> [WORK TO COMPLETE] Convert the stretch of records from the line containing "Task: Click row index 0" through the end of the records into a JSON list of strings, with one string per line and blank lines omitted. Leave the pictures out of the answer.

[Items from a dataset]

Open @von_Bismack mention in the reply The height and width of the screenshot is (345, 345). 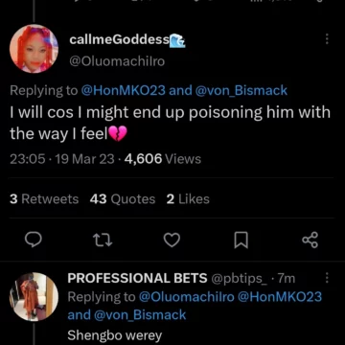(138, 315)
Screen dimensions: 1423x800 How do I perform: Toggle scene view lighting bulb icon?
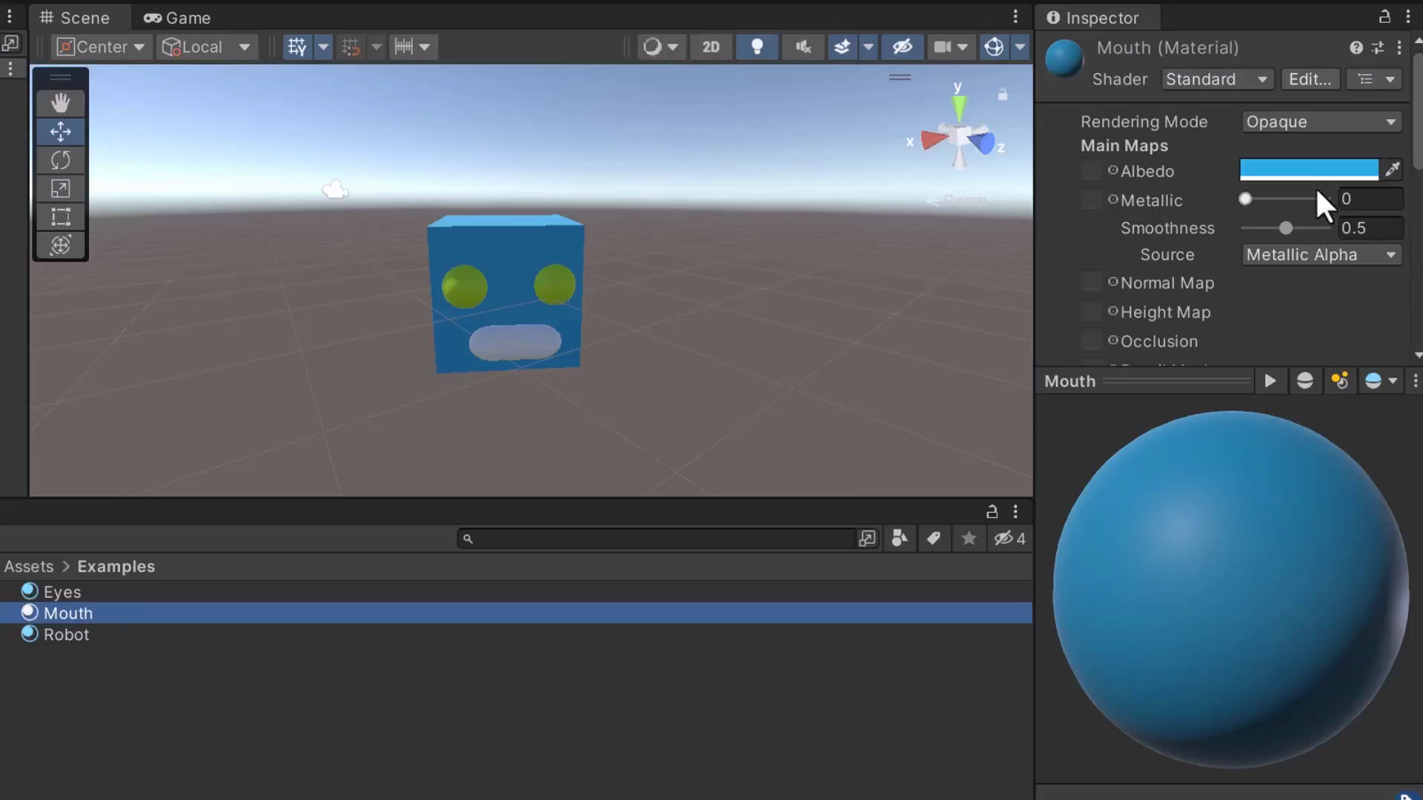point(757,47)
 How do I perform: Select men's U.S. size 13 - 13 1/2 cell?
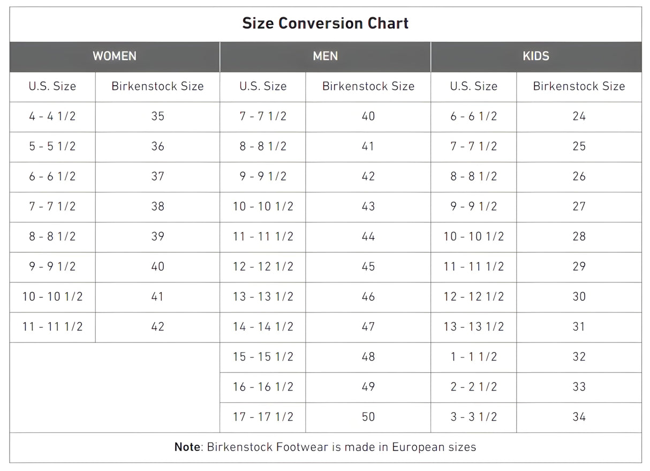pos(263,296)
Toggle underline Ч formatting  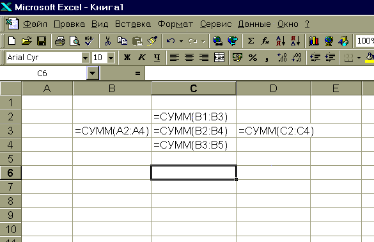click(x=157, y=58)
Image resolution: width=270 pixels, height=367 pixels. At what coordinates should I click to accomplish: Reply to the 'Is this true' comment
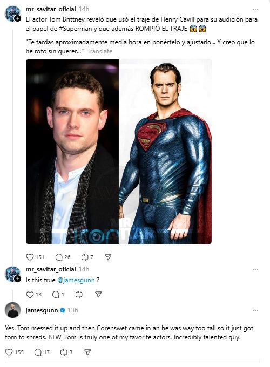tap(56, 295)
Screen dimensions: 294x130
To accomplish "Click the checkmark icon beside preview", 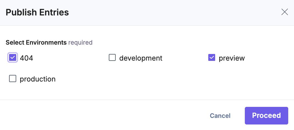I will coord(212,58).
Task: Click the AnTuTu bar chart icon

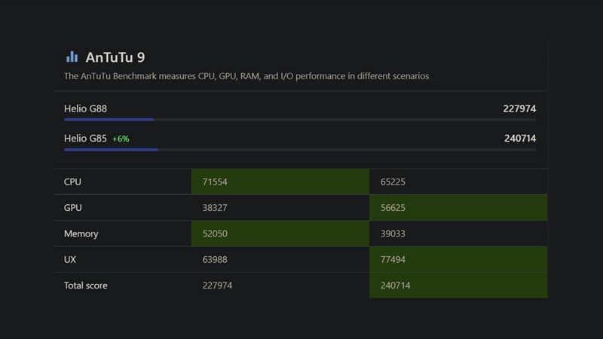Action: click(x=72, y=57)
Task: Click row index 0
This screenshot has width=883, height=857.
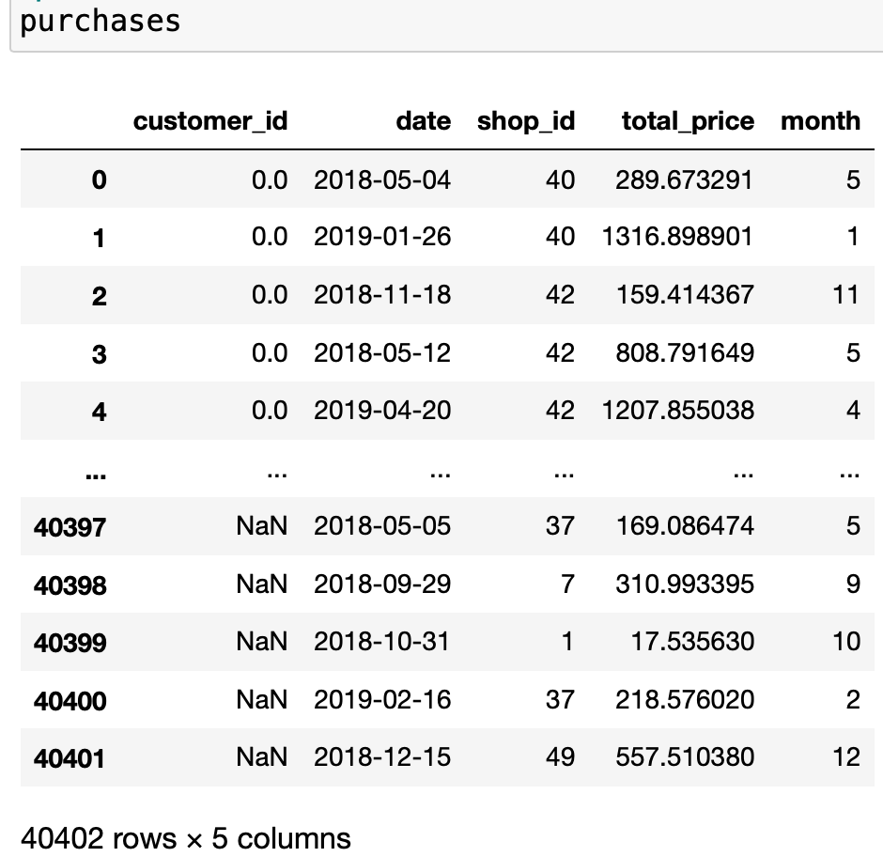Action: (x=99, y=179)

> [RESULT OF THE EXERCISE]
[
  "Task: Click row index 0",
  "This screenshot has width=883, height=857.",
  "Action: (x=99, y=179)"
]